Comparison of pramipexole and levodopa/benserazide combination therapy versus levodopa/benserazide monotherapy in the treatment of Parkinson’s disease: a systematic review and meta-analysis

• Published in: Naunyn-Schmiedeberg's archives of pharmacology Vol. 394; no. 9; pp. 1893 - 1905
• Main Authors: Jiang, De-Qi, Zang, Qing-Min, Jiang, Li-Lin, Wang, Yan, Li, Ming-Xing, Qiao, Jing-Yi
• Format: Journal Article
• Language: English
• Published: Berlin/Heidelberg Springer Berlin Heidelberg 01.09.2021; Springer Nature B.V
• Subjects: Activities of daily living; Adverse events; Antiparkinson Agents - administration & dosage; Antiparkinson Agents - pharmacology; Benserazide - administration & dosage; Benserazide - pharmacology; Biomedical and Life Sciences; Biomedicine; Clinical trials; Combination therapy; Drug Combinations; Drug Therapy, Combination; Humans; Levodopa; Levodopa - administration & dosage; Levodopa - pharmacology; Meta-analysis; Movement disorders; Neurodegenerative diseases; Neurosciences; Original Article; Parkinson Disease - drug therapy; Parkinson's disease; Patients; Pharmacology/Toxicology; Pramipexole; Pramipexole - administration & dosage; Pramipexole - pharmacology; Randomized Controlled Trials as Topic; Sensitivity analysis; Treatment Outcome; UPDRS; Levodopa; Safety; Parkinson’s disease; Pramipexole; Meta-analysis
• ISSN: 0028-1298; 1432-1912; 1432-1912
• DOI: 10.1007/s00210-021-02089-z

The purpose of this research was to evaluate the clinical efficacy and safety of pramipexole plus levodopa/benserazide (P+LB) combination therapy in the treatment of Parkinson’s disease (PD) compared to that of LB monotherapy, in order to confer a reference for clinical practice.
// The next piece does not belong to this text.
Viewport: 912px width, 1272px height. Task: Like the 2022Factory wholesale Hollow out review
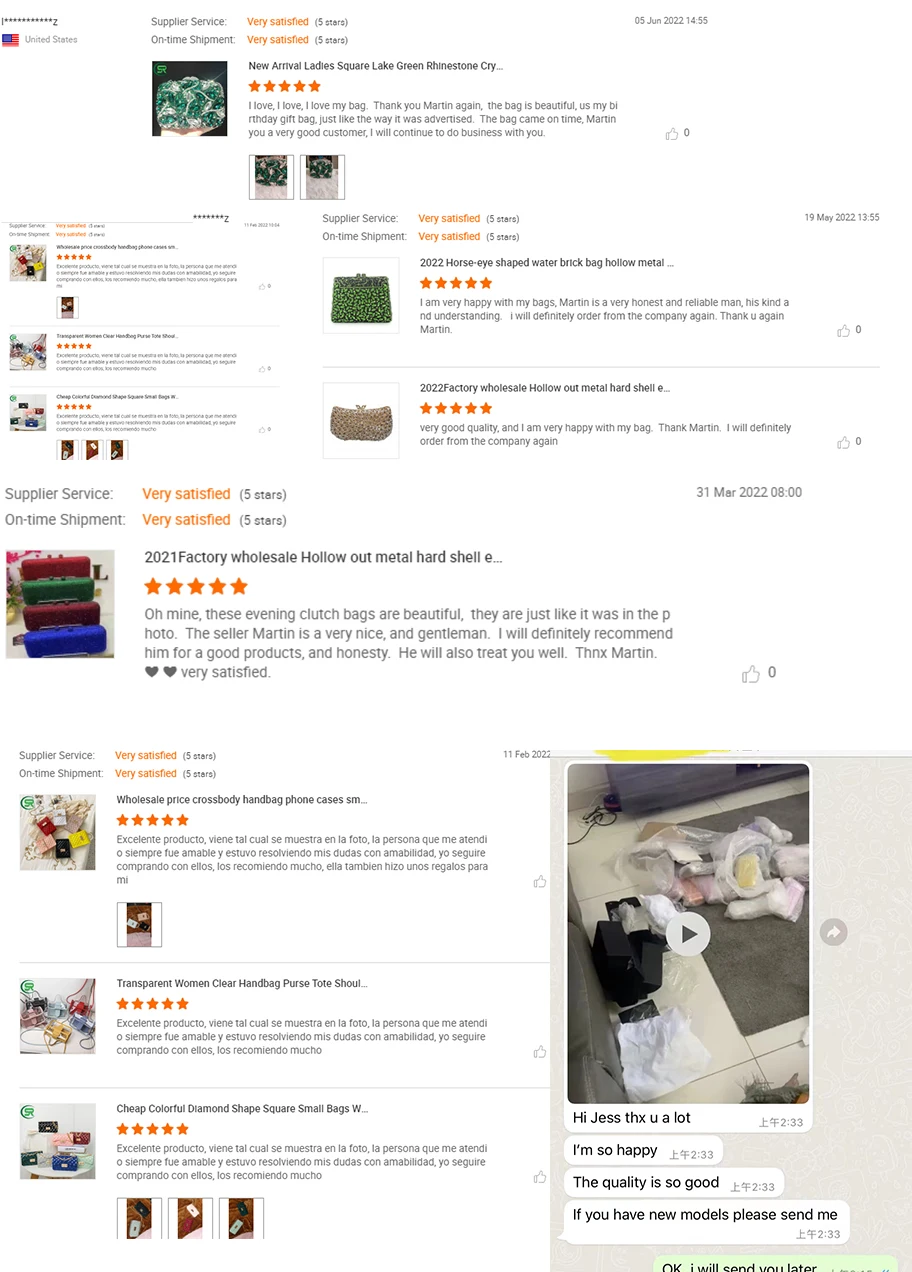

Randomized controlled trials (RCTs) of P+LB for PD published up to April 2020 were retrieved. Heterogeneity and sensitivity analysis were executed. Twenty-nine RCTs with 3017 participants were included. Clinical efficacy of P+LB combination therapy was significantly better than LB monotherapy (RR 1.27, 95% CI 1.22 to 1.32, P <0.00001). Compared with LB monotherapy, the pooled effects of P+LB combination therapy on UPDRS score were (SMD −1.41, 95% CI −1.71 to −1.11, P <0.00001) for motor UPDRS score, (SMD −1.65, 95% CI −2.25 to −1.04, P <0.00001) for activities of daily living UPDRS score, (SMD −2.20, 95% CI −3.32 to −1.09, P =0.0001) for mental UPDRS score, and (SMD −1.60, 95% CI −2.06 to −1.15, P <0.00001) for complication UPDRS score. The HAMD score showed significant decrease in the P+LB combination therapy compared to LB monotherapy (SMD −1.32, 95% CI −1.80 to −0.84, P <0.00001). In contrast to LB monotherapy, P+LB combination therapy decreased the number of any adverse events obviously in PD patients (RR 0.53, 95% CI 0.45 to 0.63, P <0.00001). In conclusion, P+LB combination therapy is superior to LB monotherapy for improvement of clinical symptoms in PD patients. Moreover, the safety profile of P+LB combination therapy is better than that of LB monotherapy. Further well-designed, multi-center RCTs needed to identify these findings.